# Load Data Formats
<a name="bulk-load-tutorial-format"></a>

The Amazon Neptune `Load` API supports loading data in a variety of formats.

**Property-graph load formats**

Data loaded in one of the following property-graph formats can then be queried using both Gremlin and openCypher:
+ [Gremlin load data format](bulk-load-tutorial-format-gremlin.md) (`csv`): a comma-separated values (CSV) format.
+ [openCypher data load format](bulk-load-tutorial-format-opencypher.md) (`opencypher`): a comma-separated values (CSV) format.

**RDF load formats**

To load Resource Description Framework (RDF) data that you query using SPARQL, you can use one of the following standard formats as specified by the World Wide Web Consortium (W3C):
+ N-Triples (`ntriples`) from the specification at [https://www.w3.org/TR/n-triples/](https://www.w3.org/TR/n-triples/).
+ N-Quads (`nquads`) from the specification at [https://www.w3.org/TR/n-quads/](https://www.w3.org/TR/n-quads/).
+ RDF/XML (`rdfxml`) from the specification at [https://www.w3.org/TR/rdf-syntax-grammar/](https://www.w3.org/TR/rdf-syntax-grammar/).
+ Turtle (`turtle`) from the specification at [https://www.w3.org/TR/turtle/](https://www.w3.org/TR/turtle/).

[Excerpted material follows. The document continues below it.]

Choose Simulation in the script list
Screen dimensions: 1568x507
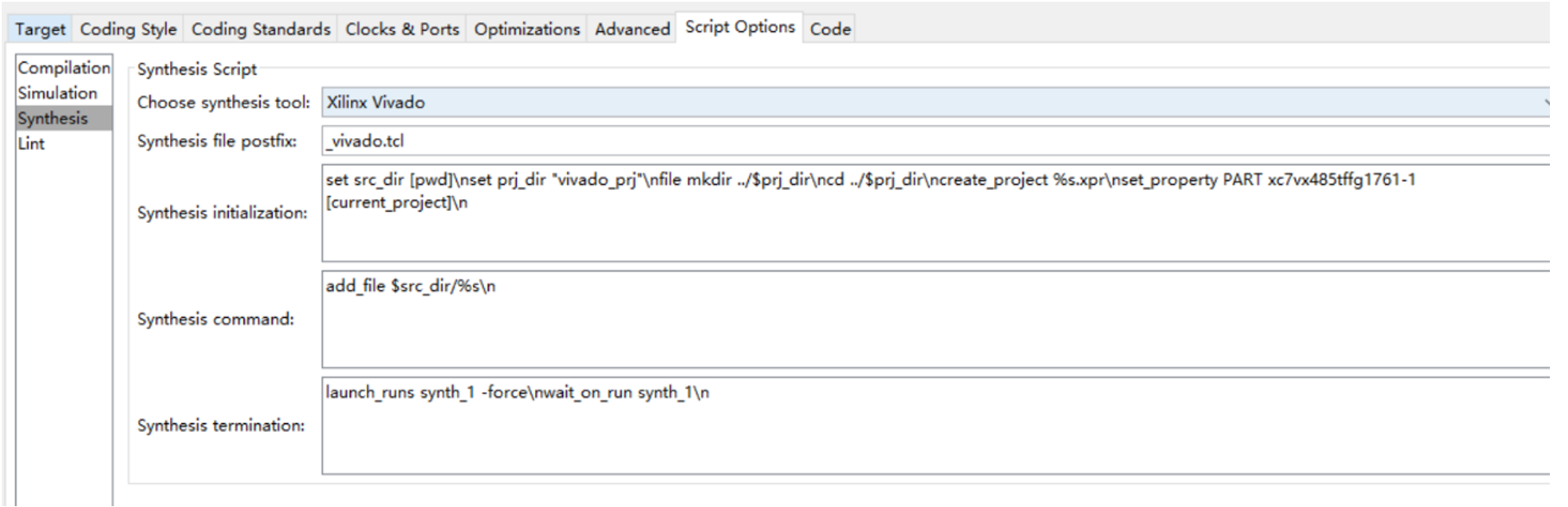(58, 92)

**Load data must use UTF-8 encoding**

**Important**  
All load-data files must be encoded in UTF-8 form. If a file is not UTF-8 encoded, Neptune tries to load it as UTF-8 anyway.

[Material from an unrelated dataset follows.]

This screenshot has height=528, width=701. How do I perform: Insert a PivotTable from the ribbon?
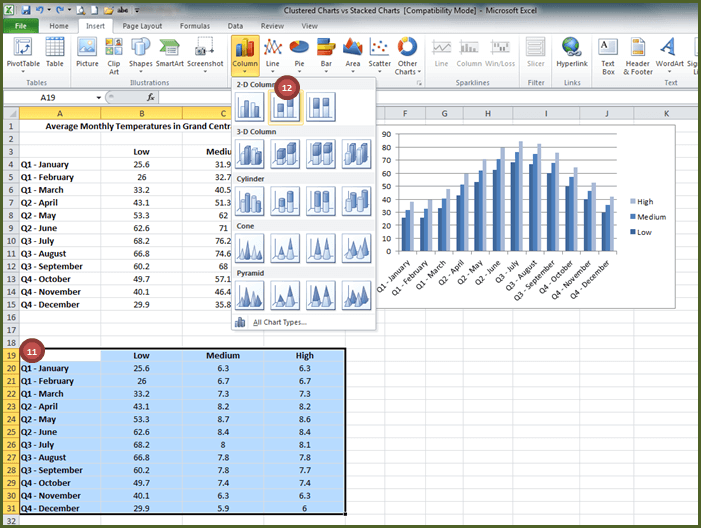point(23,52)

For N-Quads and N-triples data that includes Unicode characters, `\uxxxxx` escape sequences are supported. However, Neptune does not support normalization. If a value is present that requires normalization, it will not match byte-to-byte during querying. For more information about normalization, see the [Normalization](https://unicode.org/faq/normalization.html) page on [Unicode.org](https://unicode.org).

If your data is not in a supported format, you must convert it before you load it.

A tool for converting GraphML to the Neptune CSV format is available in the [GraphML2CSV project](https://github.com/awslabs/amazon-neptune-tools/blob/master/graphml2csv/README.md) on [GitHub](https://github.com/).

## Compression support for load-data files
<a name="bulk-load-tutorial-format-compression"></a>

Neptune supports compression of individual files in `gzip` or `bzip2` format.

The compressed file must have a `.gz` or `.bz2` extension, and must be a single text file encoded in UTF-8 format. You can load multiple files, but each one must be a separate `.gz`, `.bz2`, or uncompressed text file. Archive files with extensions such as `.tar`, `.tar.gz`, and `.tgz` are not supported.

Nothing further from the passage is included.